Second is the objective for coordination of care through patient engagement. Three measures comprise this objective related to health data exchange.
To begin with, MIPS eligible clinicians must ensure that at least one patient "actively engages with the EHR in one of three ways:
(1) view, download or transmit to a third party their health information; or (2) access their health information through the use of an API that can be used by applications chosen by the patient and configured to the API in the MIPS eligible clinician's certified EHR technology; or (3) a combination of (1) and (2).
Seemingly redundant with the patient electronic access measure, the emphasis here is on using CEHRT to facilitate health data exchange rather than on the timeliness of the action.
Next, MIPS eligible clinicians are required to use CEHRT to send a secure message to at least one patient in form of an original message or a response to patient message. And then finally, MIPS participants must incorporate patient-generated health data "or data from a non-clinical setting" directly into their CEHRT for at least one patient. The proposed rule does not specify how this is to take place.
The objective most directly associated with health data exchange is one call "health information exchange." Here the focus is on the electronic exchange of patients records between providers.
First there is the measure for sending:
For at least one transition of care or referral, the MIPS eligible clinician that transitions or refers their patient to another setting of care or health care provider—(1) creates a summary of care record using certified EHR technology; and (2) electronically exchanges the summary of care record.
The second focuses on receiving:
For at least one transition of care or referral received or patient encounter in which the MIPS eligible clinician has never before encountered the patient, the MIPS eligible clinician receives or retrieves and incorporates into the patient's record an electronic summary of care document.
Clinical information reconciliation is the third and final measure for this objective:
For at least one transition of care or referral received or patient encounter in which the MIPS eligible clinician has never before encountered the patient, the MIPS eligible clinician performs clinical information reconciliation. The clinician must implement clinical information reconciliation for the following three clinical information sets: (1) Medication. Review of the patient's medication, including the name, dosage, frequency, and route of each medication. (2) Medication allergy. Review of the patient's known medication allergies. (3) Current Problem list. Review of the patient's current and active diagnoses.
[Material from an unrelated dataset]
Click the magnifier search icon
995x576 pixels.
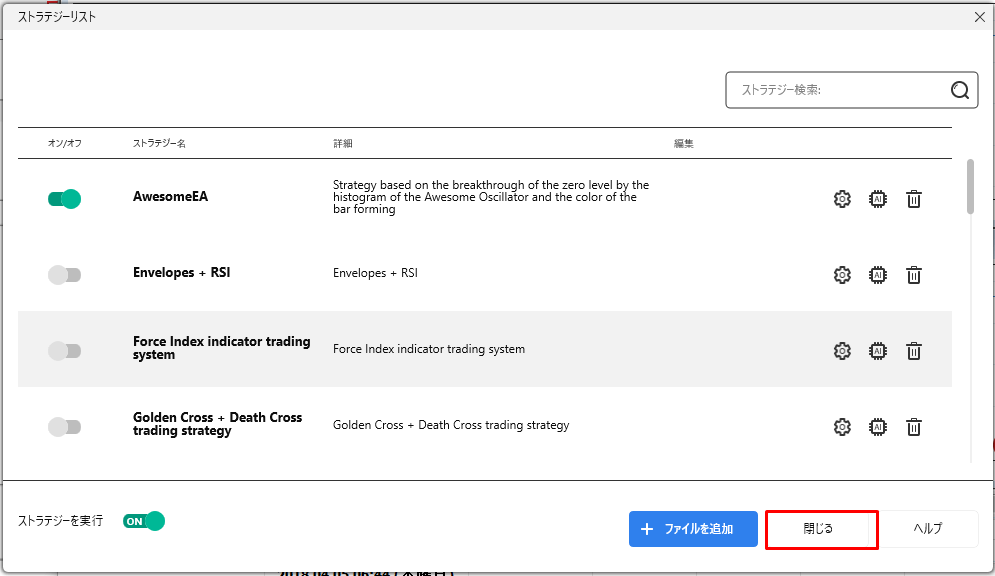click(x=959, y=90)
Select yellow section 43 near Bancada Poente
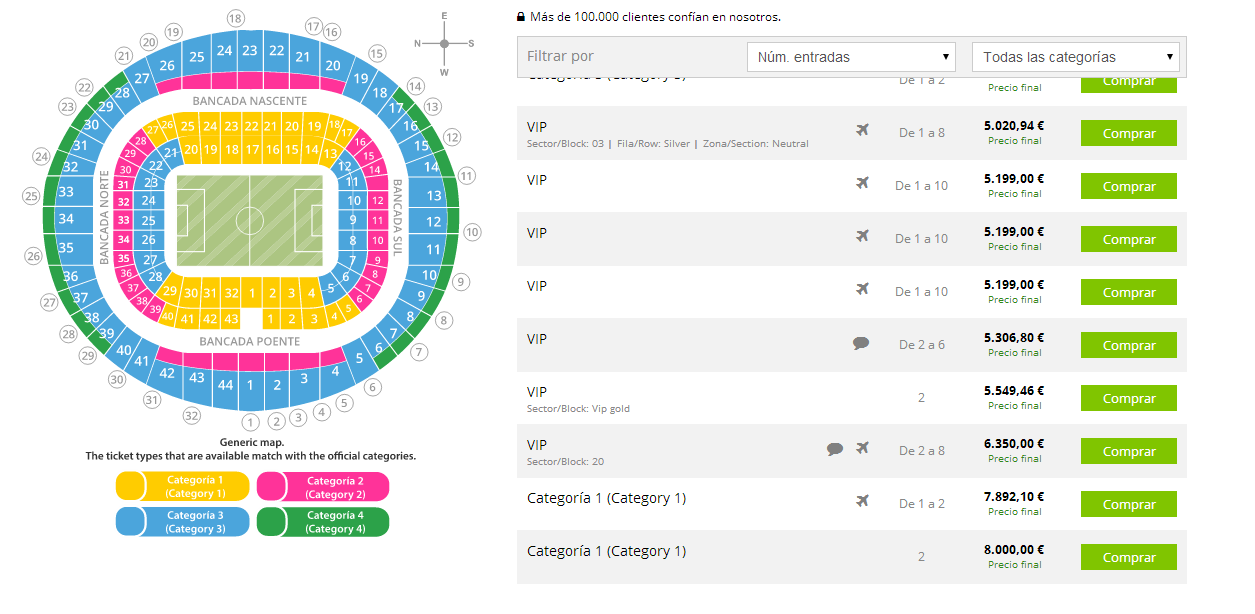1255x614 pixels. pyautogui.click(x=231, y=318)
The public health and clinical data registry reporting objective rounds out the advancing care information requirements centering on health data exchange. Of the five measures proposed, four are optional. As for what is required, MIPS eligible clinicians must demonstrate "active engagement with a public health agency to submit immunization data and receive immunization forecasts and histories from the public health immunization registry/immunization information system (IIS)."
The remaining optional measures deal with "active engagement" relative to syndromic surveillance reporting, electronic case reporting, public health registry reporting, and clinical data registry reporting. MIPS eligible clinicians who report on more than one public health registry can qualify for a bonus point that will positively impact their composite score for the advancing care information performance category.